A very unlikely companionship emerges from the common shelter-seeking of a hungry wolf and a hungry billy goat. Time and again, the two characters are on the brink of discovering just how much their natural instincts will collide, only to choose politeness over rudeness. In this way, the wolf and the goat transcend traditional roles and relationships and achieve a larger truth.

They have a few opportunities to discover the truth: lightning flashes illuminate the hut, each suspects the truth by the tenor of the other's voice; but the goodness of a shared time together overcomes all ... until

The second book opens a new chapter in the lives of these two friends, and they are tested even more in their second adventure together. The wisdom of the author shines through, however, in that it is the reader's expectations who are tested most of all. In two distinct instances in this second book, the reader is left to assume something that might or might not have happened. The reader has to balance natural instincts and what he or she knows about the way of life in the wild with the way the wolf and the goat have been treating each other in these two stories. Will the wolf finally eat the goat? Turn the page and find out, but make up your mind before you turn the page. Finding out what the author has in store and how it might or might not match your suspicions is enlightening.
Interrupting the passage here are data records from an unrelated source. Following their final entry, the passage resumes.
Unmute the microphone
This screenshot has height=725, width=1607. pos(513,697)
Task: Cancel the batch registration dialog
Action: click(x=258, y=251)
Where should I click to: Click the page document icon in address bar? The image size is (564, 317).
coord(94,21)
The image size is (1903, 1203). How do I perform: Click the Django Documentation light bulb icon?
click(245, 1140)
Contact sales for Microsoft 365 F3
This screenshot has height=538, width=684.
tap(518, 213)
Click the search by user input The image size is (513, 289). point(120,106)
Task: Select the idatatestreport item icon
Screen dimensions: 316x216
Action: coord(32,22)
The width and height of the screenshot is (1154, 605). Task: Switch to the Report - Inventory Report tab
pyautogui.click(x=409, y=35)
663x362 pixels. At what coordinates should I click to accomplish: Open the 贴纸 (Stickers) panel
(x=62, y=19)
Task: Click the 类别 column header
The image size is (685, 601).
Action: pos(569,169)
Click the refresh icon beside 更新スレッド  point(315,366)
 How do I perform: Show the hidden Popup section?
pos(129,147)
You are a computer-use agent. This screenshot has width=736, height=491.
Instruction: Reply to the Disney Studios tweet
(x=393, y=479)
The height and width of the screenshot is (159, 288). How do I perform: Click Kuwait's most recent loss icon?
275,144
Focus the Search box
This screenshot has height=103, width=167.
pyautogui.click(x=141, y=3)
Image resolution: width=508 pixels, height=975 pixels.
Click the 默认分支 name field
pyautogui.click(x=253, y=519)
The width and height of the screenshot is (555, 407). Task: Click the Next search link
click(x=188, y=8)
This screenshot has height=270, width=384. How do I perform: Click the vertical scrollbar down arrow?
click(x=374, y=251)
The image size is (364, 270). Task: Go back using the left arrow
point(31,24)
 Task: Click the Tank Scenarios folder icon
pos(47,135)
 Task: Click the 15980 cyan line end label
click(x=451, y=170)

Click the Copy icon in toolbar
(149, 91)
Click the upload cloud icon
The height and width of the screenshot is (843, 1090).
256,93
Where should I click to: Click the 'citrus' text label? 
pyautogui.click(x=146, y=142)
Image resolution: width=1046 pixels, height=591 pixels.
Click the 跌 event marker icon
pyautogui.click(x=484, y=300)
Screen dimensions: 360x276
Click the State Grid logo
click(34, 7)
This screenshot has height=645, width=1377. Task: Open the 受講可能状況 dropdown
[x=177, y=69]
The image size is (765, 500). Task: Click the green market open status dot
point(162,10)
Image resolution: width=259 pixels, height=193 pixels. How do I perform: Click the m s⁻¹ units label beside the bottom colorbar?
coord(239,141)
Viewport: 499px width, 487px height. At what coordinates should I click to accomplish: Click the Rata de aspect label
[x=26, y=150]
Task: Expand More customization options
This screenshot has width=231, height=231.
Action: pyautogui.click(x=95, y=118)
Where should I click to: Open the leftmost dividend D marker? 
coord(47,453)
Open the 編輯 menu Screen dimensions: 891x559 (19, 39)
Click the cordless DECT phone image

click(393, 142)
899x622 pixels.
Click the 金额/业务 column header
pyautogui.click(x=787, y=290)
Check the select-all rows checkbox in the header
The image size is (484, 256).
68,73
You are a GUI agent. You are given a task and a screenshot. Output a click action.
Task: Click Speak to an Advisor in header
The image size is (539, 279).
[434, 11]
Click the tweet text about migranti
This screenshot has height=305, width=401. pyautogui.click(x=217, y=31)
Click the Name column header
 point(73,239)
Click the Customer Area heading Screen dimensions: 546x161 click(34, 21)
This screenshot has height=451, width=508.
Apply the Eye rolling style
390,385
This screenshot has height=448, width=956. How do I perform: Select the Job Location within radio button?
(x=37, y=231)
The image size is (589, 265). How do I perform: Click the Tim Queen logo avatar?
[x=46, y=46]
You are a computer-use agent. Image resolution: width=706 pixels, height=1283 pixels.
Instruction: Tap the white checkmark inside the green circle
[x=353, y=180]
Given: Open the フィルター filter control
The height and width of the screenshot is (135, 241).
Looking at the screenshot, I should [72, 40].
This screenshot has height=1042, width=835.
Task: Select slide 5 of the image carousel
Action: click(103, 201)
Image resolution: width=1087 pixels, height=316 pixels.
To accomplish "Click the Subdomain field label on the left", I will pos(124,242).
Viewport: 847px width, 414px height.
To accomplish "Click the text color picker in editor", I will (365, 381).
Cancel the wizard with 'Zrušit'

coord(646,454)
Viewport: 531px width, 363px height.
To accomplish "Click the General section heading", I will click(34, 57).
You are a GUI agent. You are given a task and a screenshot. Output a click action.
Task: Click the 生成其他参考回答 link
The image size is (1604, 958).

The design style of these books is interesting as well. The action in the first book takes place at night, so the backgrounds on most of the pages is pitch black, just like the sky (and the interior of the hut in which where the wolf and goat are hiding from the storm). The exceptions to this are when a lightning strike illimunates the hut and when the storm has blown over. In the second book, the action all takes place during the day and so the background colors on the pages are brighter, like whites and oranges and greens. When the two characters nap, the background fades to black. (This is also one of the dark times, when the wolf is again considering which is more important—his hunger or his new "friend." Indeed, this seems to be the theme for the backgrounds throughout: When the "friendship" is in doubt, the background is dark; when the two are acting and thinking friendly, the background is light.)

These books do a wonderful job of turning expectations on their heads. If a wolf and a goat can remain friends through trying circumstances, then what about people of different races, religions, countries, etc.? That is what the author and the illustrator are asking. What's your answer?